> **Aufgabenstellung 1**
Entnimm dem Textauszug über Lichtstreuung wörtlich die Passage, die mit „An der TU Wien versuchte“ beginnt und bis einschließlich „des einfallenden Lichts.“ reicht.
> **Aufgabenstellung 2**
Warum sind laut dem Textauszug über Lichtstreuung Materialien wie ein Stück Würfelzucker undurchsichtig?

> **Textauszug**
§

Die Lichtstreuung überlisten
„Komplizierte Materialien wie etwa ein Stück Würfelzucker sind undurchsichtig, weil die Lichtwellen in ihnen unzählige Male abgelenkt und gestreut werden“, erklärt Prof. Stefan Rotter vom Institut für Theoretische Physik der TU Wien. „Das Licht kann zwar eindringen und irgendwo wieder herauskommen, aber die Lichtwelle kann sich nicht geradlinig durch das Medium hindurchbewegen. Stattdessen wird sie chaotisch in alle Richtungen gestreut.“
Seit Jahren gibt es verschiedene Versuche, die Wellenstreuung zu überlisten und somit eine Art „Tarnkappe“ herzustellen. So kann man etwa aus speziellen Materialien Objekte herstellen, die bestimmte Lichtwellen außen um sich herumleiten. Es gibt auch Experimente mit Gegenständen, die von sich aus Licht abstrahlen: Wenn ein Bildschirm nach vorne genau das Licht aussendet, das er auf der Rückseite absorbiert, dann erscheint er unsichtbar – zumindest, wenn man ihn aus dem richtigen Winkel betrachtet.
An der TU Wien versuchte man nun allerdings, das Problem auf fundamentaler Ebene zu lösen. „Wir wollten die Lichtwelle nicht umleiten oder mit Zusatz-Displays wiederherstellen, sondern die ursprüngliche Lichtwelle auf geradem Weg durch das Objekt steuern, so als wäre das Objekt gar nicht da“, sagt Andre Brandstötter, ein Ko-Autor der Studie. „Das klingt merkwürdig, doch mit bestimmten Materialien und unserer speziellen Wellentechnologie ist das möglich.“
Laser-Material
Das Forschungsteam an der TU Wien beschäftigt sich schon seit längerer Zeit mit optisch aktiven Materialien, wie man sie zur Herstellung von Lasern verwendet. Damit ein Laser zu leuchten beginnt, muss ihm in Form von Licht Energie zugeführt werden. Tut man das nicht, verhält sich das Laser-Material wie die meisten anderen auch: Es absorbiert einen Teil des einfallenden Lichts.
„Der entscheidende Trick ist, dem Material punktgenau Energie zuzuführen und an anderen Stellen Absorption zu erlauben“, erklärt Prof. Konstantinos Makris von der Universität Kreta, der zuvor in der Arbeitsgruppe Rotter tätig war. „Von oben wird genau das richtige Punktmuster auf das Material gestrahlt – wie durch einen gewöhnlichen Videoprojektor, allerdings mit sehr hoher Auflösung.“
Passt dieses Muster genau zu den inneren Unregelmäßigkeiten im Material, an denen normalerweise das Licht gestreut wird, kann man durch das von oben zugeführte Licht die Streuung praktisch ausschalten und ein Lichtstrahl kann von links nach rechts völlig ungehindert und verlustfrei durch das Material gelangen.

§

> **Erfasste Daten**
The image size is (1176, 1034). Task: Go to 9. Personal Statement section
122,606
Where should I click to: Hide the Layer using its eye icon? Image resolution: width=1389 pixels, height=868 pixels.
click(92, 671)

§

> **Lösung 1**
An der TU Wien versuchte man nun allerdings, das Problem auf fundamentaler Ebene zu lösen. „Wir wollten die Lichtwelle nicht umleiten oder mit Zusatz-Displays wiederherstellen, sondern die ursprüngliche Lichtwelle auf geradem Weg durch das Objekt steuern, so als wäre das Objekt gar nicht da“, sagt Andre Brandstötter, ein Ko-Autor der Studie. „Das klingt merkwürdig, doch mit bestimmten Materialien und unserer speziellen Wellentechnologie ist das möglich.“
Laser-Material
Das Forschungsteam an der TU Wien beschäftigt sich schon seit längerer Zeit mit optisch aktiven Materialien, wie man sie zur Herstellung von Lasern verwendet. Damit ein Laser zu leuchten beginnt, muss ihm in Form von Licht Energie zugeführt werden. Tut man das nicht, verhält sich das Laser-Material wie die meisten anderen auch: Es absorbiert einen Teil des einfallenden Lichts.

> **Lösung 2**
Weil die Lichtwellen in ihnen unzählige Male abgelenkt und gestreut werden.